En la casa de los padres, había un temor creciente, pero la noticia de la tragedia aún no había llegado ni siquiera a la puerta. En ese instante, la incertidumbre, gozaba de buena salud.   

—¡Cálmate, Sabina! —dijo Renán moviendo el cochecito de Abigail.

—Ese maldito le hizo algo, por eso mi hija no me contesta el celular —respondió Sabina con desazón.   

—Si eso llegara a pasar, yo mismo iré a matarlo con mi Winchester —concluyó Renán.   

Todo era desconcierto hasta que en las noticias oyeron el nombre de su hija.

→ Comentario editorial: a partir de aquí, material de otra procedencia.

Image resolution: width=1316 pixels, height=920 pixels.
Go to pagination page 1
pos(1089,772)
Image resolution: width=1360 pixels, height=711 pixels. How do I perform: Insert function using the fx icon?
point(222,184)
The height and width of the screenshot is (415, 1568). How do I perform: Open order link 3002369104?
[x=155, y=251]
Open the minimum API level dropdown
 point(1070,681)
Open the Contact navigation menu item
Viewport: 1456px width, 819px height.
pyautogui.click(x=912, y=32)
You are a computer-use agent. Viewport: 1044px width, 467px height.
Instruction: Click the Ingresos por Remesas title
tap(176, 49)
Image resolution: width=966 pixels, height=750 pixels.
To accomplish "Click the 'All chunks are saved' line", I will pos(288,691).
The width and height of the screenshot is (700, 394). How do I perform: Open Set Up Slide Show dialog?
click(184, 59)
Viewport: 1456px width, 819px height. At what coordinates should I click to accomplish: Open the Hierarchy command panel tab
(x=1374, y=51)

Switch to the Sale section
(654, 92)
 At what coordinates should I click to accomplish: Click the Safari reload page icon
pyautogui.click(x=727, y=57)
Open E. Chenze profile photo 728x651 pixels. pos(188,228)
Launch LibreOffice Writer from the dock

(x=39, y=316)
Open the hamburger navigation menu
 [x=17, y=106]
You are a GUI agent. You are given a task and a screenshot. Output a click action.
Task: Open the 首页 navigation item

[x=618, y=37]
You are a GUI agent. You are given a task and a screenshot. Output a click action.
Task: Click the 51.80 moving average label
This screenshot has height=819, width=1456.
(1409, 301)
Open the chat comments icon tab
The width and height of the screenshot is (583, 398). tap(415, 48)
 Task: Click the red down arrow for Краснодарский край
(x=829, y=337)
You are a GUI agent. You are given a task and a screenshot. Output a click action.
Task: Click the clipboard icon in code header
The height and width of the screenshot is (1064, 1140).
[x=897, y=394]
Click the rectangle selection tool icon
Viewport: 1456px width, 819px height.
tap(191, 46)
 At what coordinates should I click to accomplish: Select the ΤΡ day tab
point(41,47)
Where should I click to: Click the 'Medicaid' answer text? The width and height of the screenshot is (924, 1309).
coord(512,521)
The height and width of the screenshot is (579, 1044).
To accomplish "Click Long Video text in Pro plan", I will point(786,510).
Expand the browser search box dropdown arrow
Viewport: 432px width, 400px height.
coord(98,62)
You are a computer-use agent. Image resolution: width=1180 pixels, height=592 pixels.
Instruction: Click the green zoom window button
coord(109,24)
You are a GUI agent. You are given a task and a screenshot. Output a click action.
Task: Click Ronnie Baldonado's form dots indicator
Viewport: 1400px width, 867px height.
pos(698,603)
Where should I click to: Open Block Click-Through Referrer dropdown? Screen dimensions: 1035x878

A las diez, informaron del deceso de Olaya y todo se vino abajo en la casa. En ese momento, la tristeza ya se había desbordado. Sabina palideció y se descompuso en los brazos de Renán, que se mostró abatido por la noticia, pero se mantuvo estoico por su nieta que clamaba atención.

. . .

Dos días después, cuando llegaron al camposanto, una gran congregación acompañó el féretro de Olaya hasta su lugar de reposo. Los ojos se humedecieron y dieron paso a las lágrimas cuando llegaron al sepulcro.   

—Ay, mi hija, si hubieras contestado mi llamada... —Sabina se enjugó las lágrimas—. Si lo hubieran metido preso antes de que... —El llanto cortó sus últimas palabras y las lágrimas hablaron por ella.  

—Hija, me siento culpable por no haber azotado antes a ese maldito. Pero dentro de poco subiré la escalera al cielo y te pediré perdón —Concluyó Renán pesaroso.  

Los restos mortales de la mujer fueron enterrados y hubo sollozos y gritos de los familiares que se aferraban al cajón de Olaya. Renán sostuvo a una acongojada Sabina que quería irse con su hija. Otros, luchando contra la tristeza que los consumía, pedían la pena máxima para el asesino.  

Wolfango guardó detención preventiva en una carceleta maloliente, en espera del juicio, donde conocería su condena por su deleznable crimen. Se atisbaba una condena de hasta treinta años sin derecho a indulto. Pero la espera era el verdugo que necesitaba un hombre con el corazón endurecido.